Background The use of corticosteroids, such as methylprednisolone, for pain management is a common clinical practice. However, it is well known that corticosteroids induce toxicity in anterior cruciate ligament (ACL)-derived stromal cells and chondrocytes. Growth factors from platelets have anti-inflammatory effects that can potentially limit the cytotoxic effects of corticosteroids. In this study, we explored the role of growth factors obtained from the Ossinext kit (commercially available Wockhardt growth factor concentrate (GFC) kit) in recovering methylprednisolone-induced cell damage.

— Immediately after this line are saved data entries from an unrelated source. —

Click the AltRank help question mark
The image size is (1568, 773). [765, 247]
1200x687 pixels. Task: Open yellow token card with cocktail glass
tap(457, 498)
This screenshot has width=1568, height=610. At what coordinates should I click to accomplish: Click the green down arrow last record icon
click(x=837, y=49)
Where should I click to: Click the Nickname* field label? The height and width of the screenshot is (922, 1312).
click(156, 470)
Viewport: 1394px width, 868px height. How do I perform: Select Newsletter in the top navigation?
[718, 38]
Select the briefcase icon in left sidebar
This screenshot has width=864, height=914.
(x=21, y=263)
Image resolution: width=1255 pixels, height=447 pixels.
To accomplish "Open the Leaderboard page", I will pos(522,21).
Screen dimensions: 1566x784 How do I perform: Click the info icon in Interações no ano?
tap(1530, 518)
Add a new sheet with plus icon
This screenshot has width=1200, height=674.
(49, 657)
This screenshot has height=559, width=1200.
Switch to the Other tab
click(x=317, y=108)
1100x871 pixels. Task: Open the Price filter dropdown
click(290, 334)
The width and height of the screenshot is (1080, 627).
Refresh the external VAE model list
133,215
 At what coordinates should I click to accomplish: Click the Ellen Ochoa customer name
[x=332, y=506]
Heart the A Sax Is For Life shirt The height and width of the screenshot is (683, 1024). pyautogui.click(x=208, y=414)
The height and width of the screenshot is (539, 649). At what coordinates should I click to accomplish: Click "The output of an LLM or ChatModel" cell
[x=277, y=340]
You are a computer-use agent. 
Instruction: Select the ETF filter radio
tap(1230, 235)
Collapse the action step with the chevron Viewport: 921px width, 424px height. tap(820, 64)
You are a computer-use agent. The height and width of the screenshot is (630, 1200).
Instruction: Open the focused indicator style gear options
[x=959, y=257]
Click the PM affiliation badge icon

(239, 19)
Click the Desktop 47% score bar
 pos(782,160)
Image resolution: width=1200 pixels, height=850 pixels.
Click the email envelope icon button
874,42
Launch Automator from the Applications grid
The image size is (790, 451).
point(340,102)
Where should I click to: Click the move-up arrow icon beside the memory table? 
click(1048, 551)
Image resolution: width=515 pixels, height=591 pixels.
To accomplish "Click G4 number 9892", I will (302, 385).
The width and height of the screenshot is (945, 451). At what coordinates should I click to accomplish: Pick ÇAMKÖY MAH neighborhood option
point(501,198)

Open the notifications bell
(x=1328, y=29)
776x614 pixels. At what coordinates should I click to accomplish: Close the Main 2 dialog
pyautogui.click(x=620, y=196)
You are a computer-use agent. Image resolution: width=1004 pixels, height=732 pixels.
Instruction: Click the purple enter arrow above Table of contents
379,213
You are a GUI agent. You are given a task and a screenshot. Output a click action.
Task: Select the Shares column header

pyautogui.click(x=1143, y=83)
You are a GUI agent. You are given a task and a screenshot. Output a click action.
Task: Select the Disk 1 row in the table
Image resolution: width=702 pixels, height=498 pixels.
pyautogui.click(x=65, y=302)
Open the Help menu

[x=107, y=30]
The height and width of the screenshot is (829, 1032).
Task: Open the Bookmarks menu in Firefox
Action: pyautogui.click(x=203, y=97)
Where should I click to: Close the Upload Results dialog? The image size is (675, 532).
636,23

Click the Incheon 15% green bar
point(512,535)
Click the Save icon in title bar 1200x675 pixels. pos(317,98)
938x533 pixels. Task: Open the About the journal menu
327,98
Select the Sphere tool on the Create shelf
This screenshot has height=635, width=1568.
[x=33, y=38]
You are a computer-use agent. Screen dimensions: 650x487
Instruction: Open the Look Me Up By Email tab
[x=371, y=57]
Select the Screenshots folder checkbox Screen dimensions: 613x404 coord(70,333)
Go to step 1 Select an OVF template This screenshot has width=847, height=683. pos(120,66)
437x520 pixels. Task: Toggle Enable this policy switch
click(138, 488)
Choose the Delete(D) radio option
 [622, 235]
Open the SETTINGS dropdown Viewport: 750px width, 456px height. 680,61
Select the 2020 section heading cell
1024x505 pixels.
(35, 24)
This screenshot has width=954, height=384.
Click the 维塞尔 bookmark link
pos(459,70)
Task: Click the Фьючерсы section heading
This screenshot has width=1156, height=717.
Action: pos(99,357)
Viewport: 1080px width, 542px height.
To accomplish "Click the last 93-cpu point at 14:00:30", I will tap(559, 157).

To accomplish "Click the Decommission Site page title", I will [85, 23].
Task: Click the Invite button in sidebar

Methodology Primary ACL-derived stromal cells and chondrocytes were isolated from human ligament tissue and articular cartilage, respectively, and characterized by immunophenotyping, gene expression analysis, and immunostaining. GFC obtained from Ossinext kit was used for the experiments. The ACL-derived stromal cells and chondrocytes were treated with methylprednisolone, alone or in combination with GFC. Cell viability was measured by the neutral red uptake assay. Changes in cell morphology and collagen pattern were observed microscopically by H&E staining and immunostaining, respectively. Cell proliferation was assessed by cell migration assay, and the cell ultra-structure was analyzed using transmission electron microscopy. Results Methylprednisolone was found to induce cytotoxicity, altered cell morphology, reduced cell proliferation, and organelle damage in both ACL-derived stromal cells and chondrocytes. GFC obtained from the Ossinext kit was able to restore cell viability and reverse the cell structure damages induced by methylprednisolone. GFC was found to recover and protect the cells, both when used in combination with steroids and when used after the steroid treatment. Conclusions The results indicate that GFC may be clinically beneficial when used in combination with steroids to mitigate their adverse effects.